George Clooney in Delhi, visits South Block
The otherwise dull corridors of the defence ministry office in South Block sparkled with stardust when George Clooney called on Defence Secretary Vijay Singh along with UN official Jane Holl Lute.
The otherwise dull corridors of the defence ministry office in South Block sparkled with stardust on Tuesday when Hollywood star George Clooney called on Defence Secretary Vijay Singh along with UN Assistant Secretary General for Peacekeeping Operations Jane Holl Lute.
Although the award season is in full swing in Hollywood and his film "Michael Clayton" is garnering several nominations, Clooney is visiting India as part of his new role as a UN messenger of peace, with special emphasis on peacekeeping.
Lute and Clooney are coming from Africa, where they saw Indian blue helmets in action in Congo.
A statement issued by the defence ministry said that Lute appreciated the role played by Indian peacekeepers around the world and hoped that India would take part in the Contingent Owned Equipment Manual Review Exercise to be held in New York Feb 4-22.

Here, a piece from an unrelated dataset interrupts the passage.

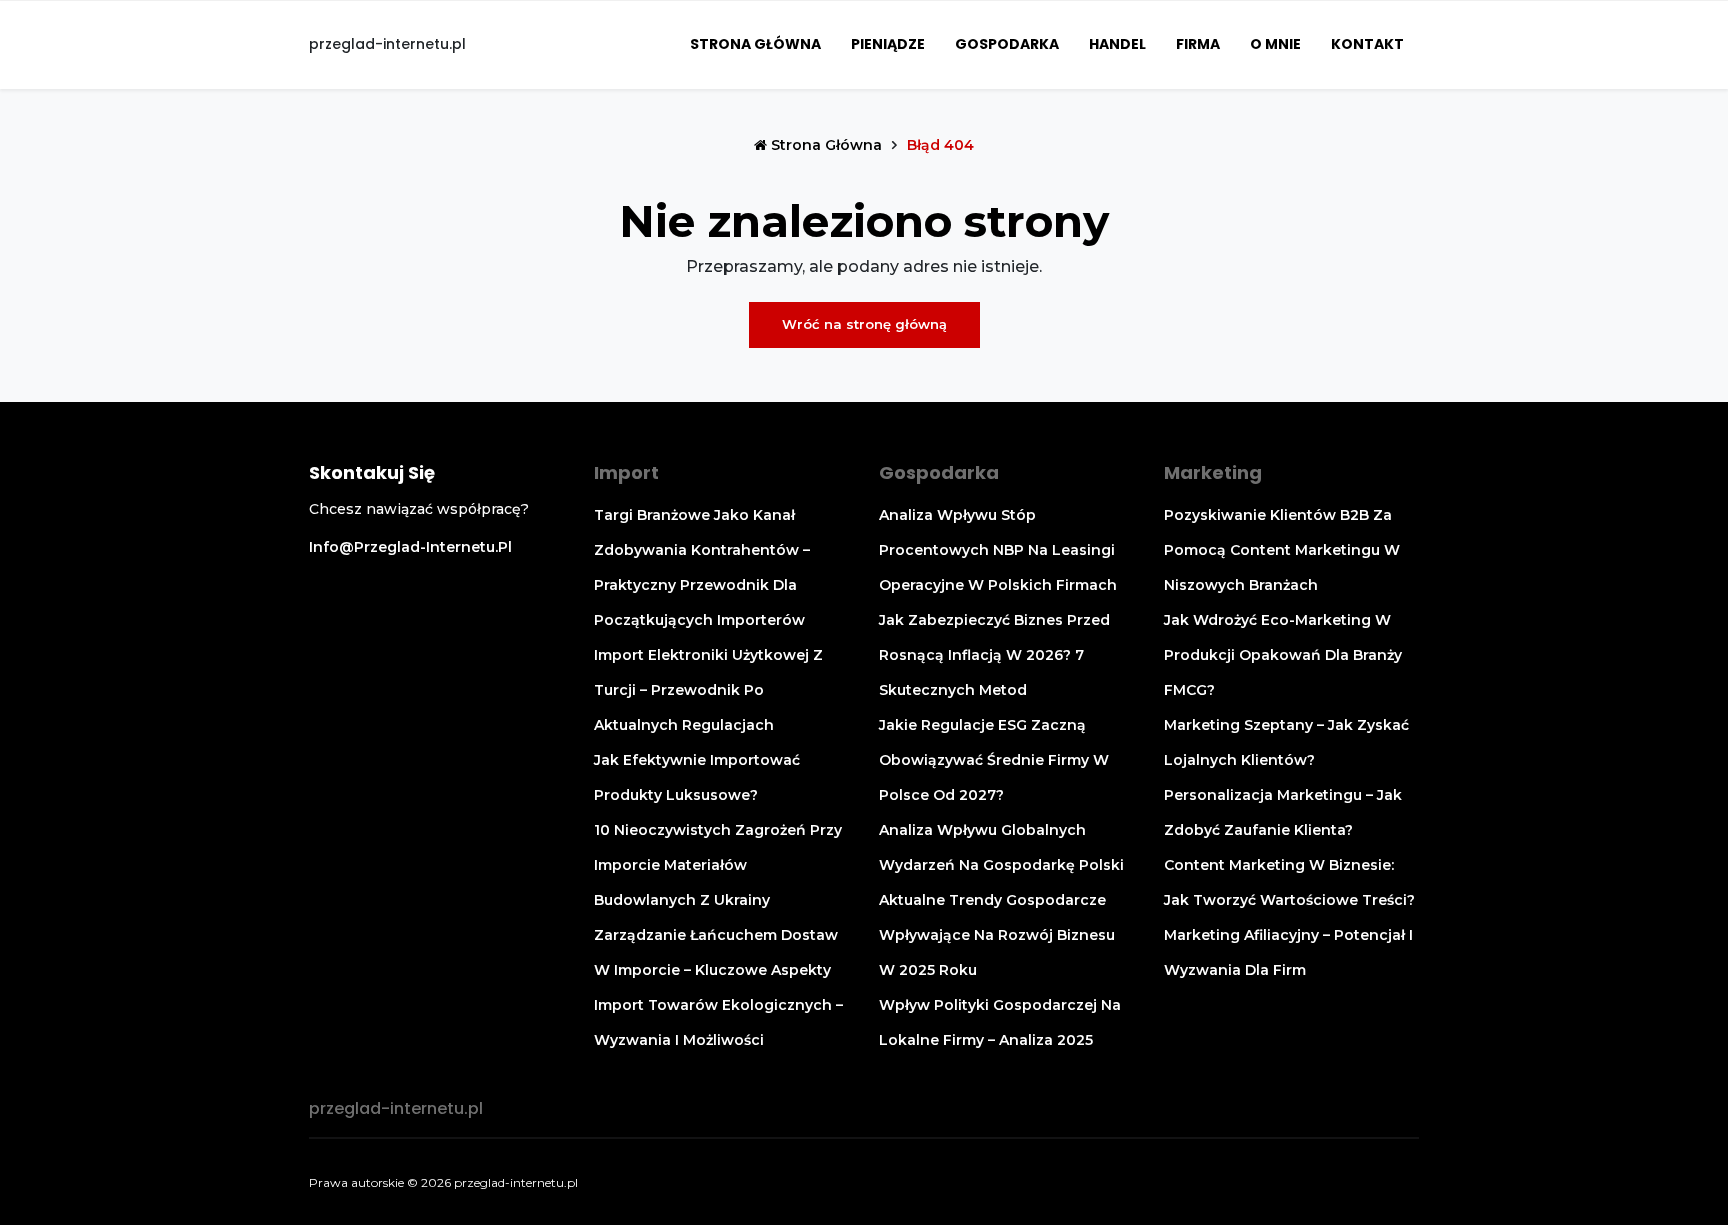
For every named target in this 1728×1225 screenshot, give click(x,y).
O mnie (1275, 44)
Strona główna (755, 44)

Vijay Singh in turn assured the American guests that India would send a high-level team to the New York meeting at both the technical and working levels.
The two visitors were also given a presentation on the experiences of the Indian contingent of peacekeepers that have returned from missions abroad.

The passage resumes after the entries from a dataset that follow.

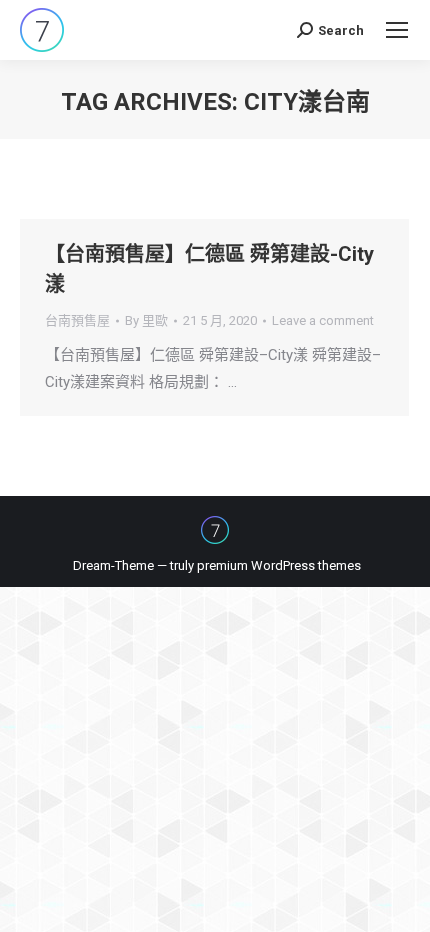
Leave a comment (323, 320)
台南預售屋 (77, 320)
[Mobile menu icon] (397, 30)
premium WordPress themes (279, 565)
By (146, 320)
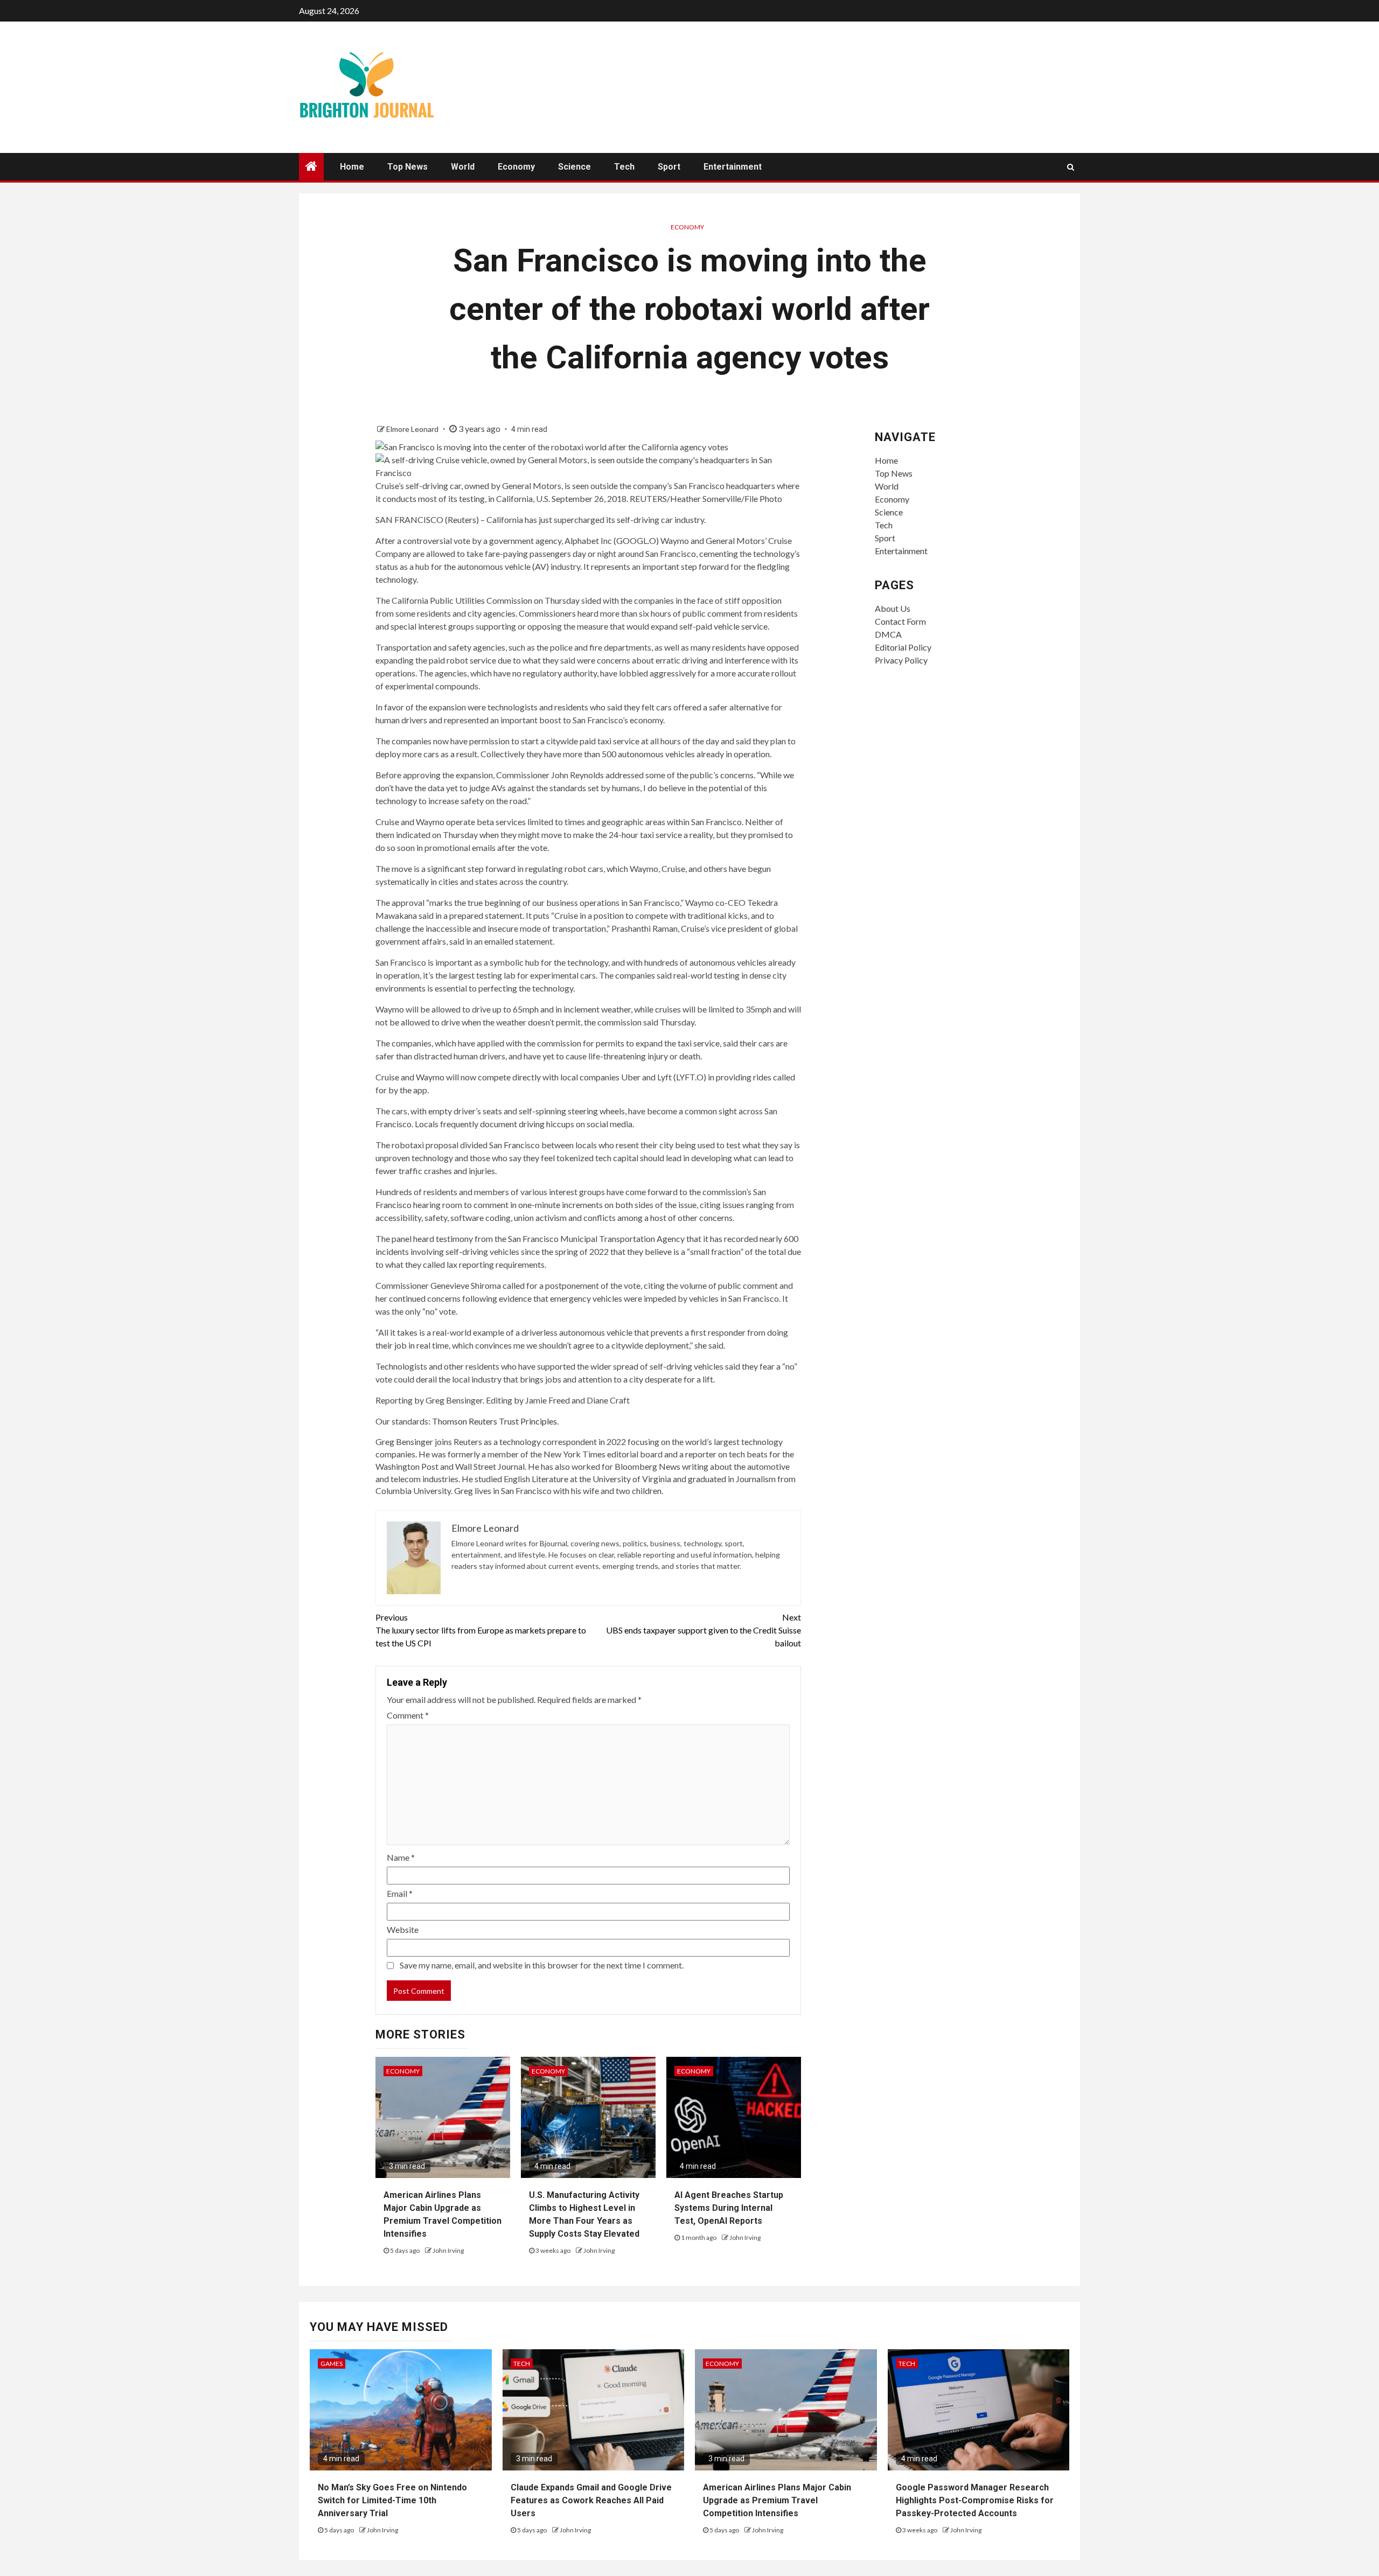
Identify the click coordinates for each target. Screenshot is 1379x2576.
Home (352, 167)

Lute also showed interest in the training imparted to the Indian peacekeepers to orient them to handle challenges in alien territories.
But it was Clooney who attracted all the curiosity, even from normally blasé journalists.
On Monday night, Clooney attended a party hosted by Vivek Katju, the foreign ministry's additional secretary (international organisations), at Villa Medici in the Taj Mahal hotel.
Well cosseted with his own security detail, as well as an entourage, he dropped in next door to shake hands with some journalists.
In a casual grey suit, with an open-necked white shirt, Clooney lived up to his suave leading-man image.
When told that he seemed to be on his way to politics, just like former US president Ronald Reagan, Clooney looked suitably aghast. "Oh no! I am a liberal," he said.
Another question on his favourite for the US presidential race was met with a not-so-subtle answer. "I had supported Obama in the Senate race."
His support for Democrat presidential candidate contender Barack Obama has been no secret - having supported him enthusiastically at various forums and described him as an "impressive" candidate.
Clooney said he was too new to the job of a UN messenger of peace to talk about it.
"I do not want to talk, I want to listen first," he said, as he pointed out that he was the "son of a newsman". He then swept out as smoothly as he had come in, smiling with the familiar crease on his forehead.
With 9,357 troops engaged in UN missions, India is the third largest supplier of peacekeepers behind Pakistan (10,610) and Bangladesh (9,856).
India also hosts the secretariat of the International Association of Peacekeeping Training Centres at the United Service Institution of India's Centre for United Nations Peacekeeping (USI-CUNPK).
Earlier Monday, Clooney and the UN assistant secretary general visited the 50 Para Regiment at Agra and the South-Western Army Command Headquarters at Jaipur.
Clooney has been actively involved in calling for a solution to Sudan's Darfur crisis. He travelled to China and Egypt in 2006, when he asked these countries for greater pressure on the Sudanese government to force them to find some way out of the refugee problem.